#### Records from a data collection
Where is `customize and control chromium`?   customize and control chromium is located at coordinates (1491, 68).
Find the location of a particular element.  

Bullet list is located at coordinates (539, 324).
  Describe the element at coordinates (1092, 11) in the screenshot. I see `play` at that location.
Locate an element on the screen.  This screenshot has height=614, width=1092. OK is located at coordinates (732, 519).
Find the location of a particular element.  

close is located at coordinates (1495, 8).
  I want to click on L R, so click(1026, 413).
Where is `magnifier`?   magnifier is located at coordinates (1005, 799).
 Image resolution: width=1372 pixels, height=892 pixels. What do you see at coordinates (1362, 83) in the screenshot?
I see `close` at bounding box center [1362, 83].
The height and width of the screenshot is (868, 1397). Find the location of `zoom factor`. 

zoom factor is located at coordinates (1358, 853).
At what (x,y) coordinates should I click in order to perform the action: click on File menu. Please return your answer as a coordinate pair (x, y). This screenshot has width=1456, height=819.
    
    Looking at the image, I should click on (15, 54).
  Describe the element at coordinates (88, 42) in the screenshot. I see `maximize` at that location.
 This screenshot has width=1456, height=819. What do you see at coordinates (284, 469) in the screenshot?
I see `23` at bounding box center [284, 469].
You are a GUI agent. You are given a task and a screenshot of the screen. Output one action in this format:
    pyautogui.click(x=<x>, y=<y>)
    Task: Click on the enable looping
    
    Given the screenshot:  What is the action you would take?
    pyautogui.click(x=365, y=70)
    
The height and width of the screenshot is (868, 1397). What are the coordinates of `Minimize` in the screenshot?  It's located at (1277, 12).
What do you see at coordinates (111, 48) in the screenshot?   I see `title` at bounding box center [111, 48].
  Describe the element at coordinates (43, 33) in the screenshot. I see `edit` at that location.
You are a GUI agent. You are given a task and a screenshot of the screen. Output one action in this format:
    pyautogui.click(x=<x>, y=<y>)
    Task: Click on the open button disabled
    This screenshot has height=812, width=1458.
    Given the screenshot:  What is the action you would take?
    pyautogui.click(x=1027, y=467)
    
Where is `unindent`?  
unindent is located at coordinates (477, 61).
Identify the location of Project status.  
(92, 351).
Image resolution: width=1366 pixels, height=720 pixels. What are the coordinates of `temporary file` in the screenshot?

#### GIVEN TASK
Rewrite all of the items above, replacing "Find the location of a particular element" with "Locate one specific element" wherever it occurs and leaving everything else unchanged.

#### TASK ANSWER
Where is `customize and control chromium`?   customize and control chromium is located at coordinates (1491, 68).
Locate one specific element.  

Bullet list is located at coordinates (539, 324).
  Describe the element at coordinates (1092, 11) in the screenshot. I see `play` at that location.
Locate an element on the screen.  This screenshot has height=614, width=1092. OK is located at coordinates (732, 519).
Locate one specific element.  

close is located at coordinates (1495, 8).
  I want to click on L R, so click(1026, 413).
Where is `magnifier`?   magnifier is located at coordinates (1005, 799).
 Image resolution: width=1372 pixels, height=892 pixels. What do you see at coordinates (1362, 83) in the screenshot?
I see `close` at bounding box center [1362, 83].
The height and width of the screenshot is (868, 1397). Find the location of `zoom factor`. 

zoom factor is located at coordinates (1358, 853).
At what (x,y) coordinates should I click in order to perform the action: click on File menu. Please return your answer as a coordinate pair (x, y). This screenshot has width=1456, height=819.
    
    Looking at the image, I should click on (15, 54).
  Describe the element at coordinates (88, 42) in the screenshot. I see `maximize` at that location.
 This screenshot has width=1456, height=819. What do you see at coordinates (284, 469) in the screenshot?
I see `23` at bounding box center [284, 469].
You are a GUI agent. You are given a task and a screenshot of the screen. Output one action in this format:
    pyautogui.click(x=<x>, y=<y>)
    Task: Click on the enable looping
    
    Given the screenshot:  What is the action you would take?
    pyautogui.click(x=365, y=70)
    
The height and width of the screenshot is (868, 1397). What are the coordinates of `Minimize` in the screenshot?  It's located at (1277, 12).
What do you see at coordinates (111, 48) in the screenshot?   I see `title` at bounding box center [111, 48].
  Describe the element at coordinates (43, 33) in the screenshot. I see `edit` at that location.
You are a GUI agent. You are given a task and a screenshot of the screen. Output one action in this format:
    pyautogui.click(x=<x>, y=<y>)
    Task: Click on the open button disabled
    This screenshot has height=812, width=1458.
    Given the screenshot:  What is the action you would take?
    pyautogui.click(x=1027, y=467)
    
Where is `unindent`?  
unindent is located at coordinates (477, 61).
Identify the location of Project status.  
(92, 351).
Image resolution: width=1366 pixels, height=720 pixels. What are the coordinates of `temporary file` in the screenshot?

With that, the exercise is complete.